= Type inference =

Automatic detection of the type of an expression in a formal language

In type theory, type inference (sometimes called type reconstruction) is the automatic detection of the type of an expression. These include programming languages and mathematical type systems, but also natural languages in some branches of computer science and linguistics.

Typeability is sometimes used quasi-synonymously with type inference, however some authors make a distinction between typeability as a decision problem (that has yes/no answer) and type inference as the computation of an actual type for a term.

==Nontechnical explanation==
In a typed language, a term's type determines the ways it can and cannot be used in that language. For example, consider the English language and terms that could fill in the blank in the phrase "sing _." The term "a song" is of singable type, so it could be placed in the blank to form a meaningful phrase: "sing a song." On the other hand, the term "a friend" does not have the singable type, so "sing a friend" is nonsense. At best it might be metaphor; bending type rules is a feature of poetic language.

A term's type can also affect the interpretation of operations involving that term. For instance, "a song" is of composable type, so we interpret it as the thing created in the phrase "write a song". On the other hand, "a friend" is of recipient type, so we interpret it as the addressee in the phrase "write a friend". In normal language, we would be surprised if "write a song" meant addressing a letter to a song or "write a friend" meant drafting a friend on paper.

Terms with different types can even refer to materially the same thing. For example, we would interpret "to hang up the clothes line" as putting it into use, but "to hang up the leash" as putting it away, even though, in context, both "clothes line" and "leash" might refer the same rope, just at different times.

Typings are often used to prevent an object from being considered too generally. For instance, if the type system treats all numbers as the same, then a programmer who accidentally writes code where 4 is supposed to mean "4 seconds" but is interpreted as "4 meters" would have no warning of their mistake until it caused problems at runtime. By incorporating units into the type system, these mistakes can be detected much earlier. As another example, Russell's paradox arises when anything can be a set element and any predicate can define a set, but more careful typing gives several ways to resolve the paradox. In fact, Russell's paradox sparked early versions of type theory.

There are several ways that a term can get its type:

- The type might be provided from somewhere outside the passage. For instance, if a speaker refers to "a song" in English, they generally do not have to tell the listener that "a song" is singable and composable; that information is part of their shared background knowledge.
- The type can be declared explicitly. For example, a programmer might write a statement like delay: seconds := 4 in their code, where the colon is the conventional mathematical symbol to mark a term with its type. That is, this statement is not only setting delay to the value 4, but the delay: seconds part also indicates that delay's type is an amount of time in seconds.

■ Supplied material
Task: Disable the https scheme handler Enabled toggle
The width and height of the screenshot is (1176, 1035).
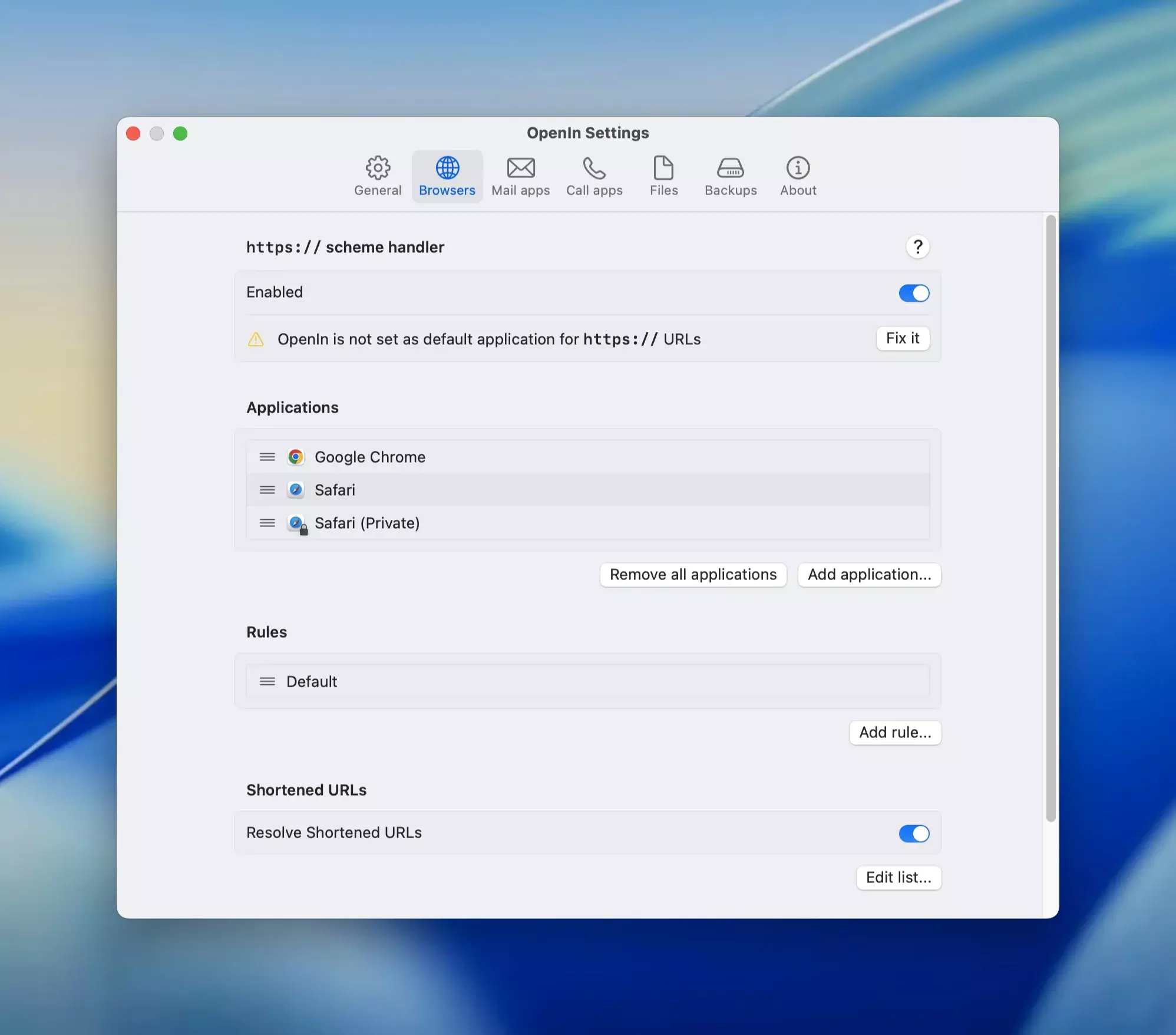Action: click(x=913, y=293)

■ Required task A
According to the type inference article, what is another name sometimes used for type inference?
■ Required task B
Do these statements agree with the type inference article? Answer yes or no for each and quote the deciding words. (i) The term "a friend" is of recipient type. (ii) Type theory gave rise to Russell's paradox. (iii) In the programming statement given, the colon marks a term with its type.
■ Required task C
Continue the type inference article from its last sentence.

■ Task result A
Type reconstruction.

■ Task result B
(i) Yes: "a friend" is of recipient type
(ii) No: "Russell's paradox sparked early versions of type theory."
(iii) Yes: "the colon is the conventional mathematical symbol to mark a term with its type"

■ Task result C
- The type can be inferred from context. For example, in the phrase "I bought it for a song", we can observe that trying to give the term "a song" types like "singable" and "composable" would lead to nonsense, whereas the type "amount of currency" works out. Therefore, without having to be told, we conclude that "song" here must mean "little to nothing", as in the English idiom "for a song", not "a piece of music, usually with lyrics".

Especially in programming languages, there may not be much shared background knowledge available to the computer. In manifestly typed languages, this means that most types have to be declared explicitly. Type inference aims to alleviate this burden, freeing the author from declaring types that the computer should be able to deduce from context.

==Type-checking vs. type-inference==

In a typing, an expression E is opposed to a type T, formally written as E : T. Usually a typing only makes sense within some context, which is omitted here.

In this setting, the following questions are of particular interest:

1. E : T? In this case, both an expression E and a type T are given. Now, is E really a T? This scenario is known as type-checking.
2. E : _? Here, only the expression is known. If there is a way to derive a type for E, then we have accomplished type inference.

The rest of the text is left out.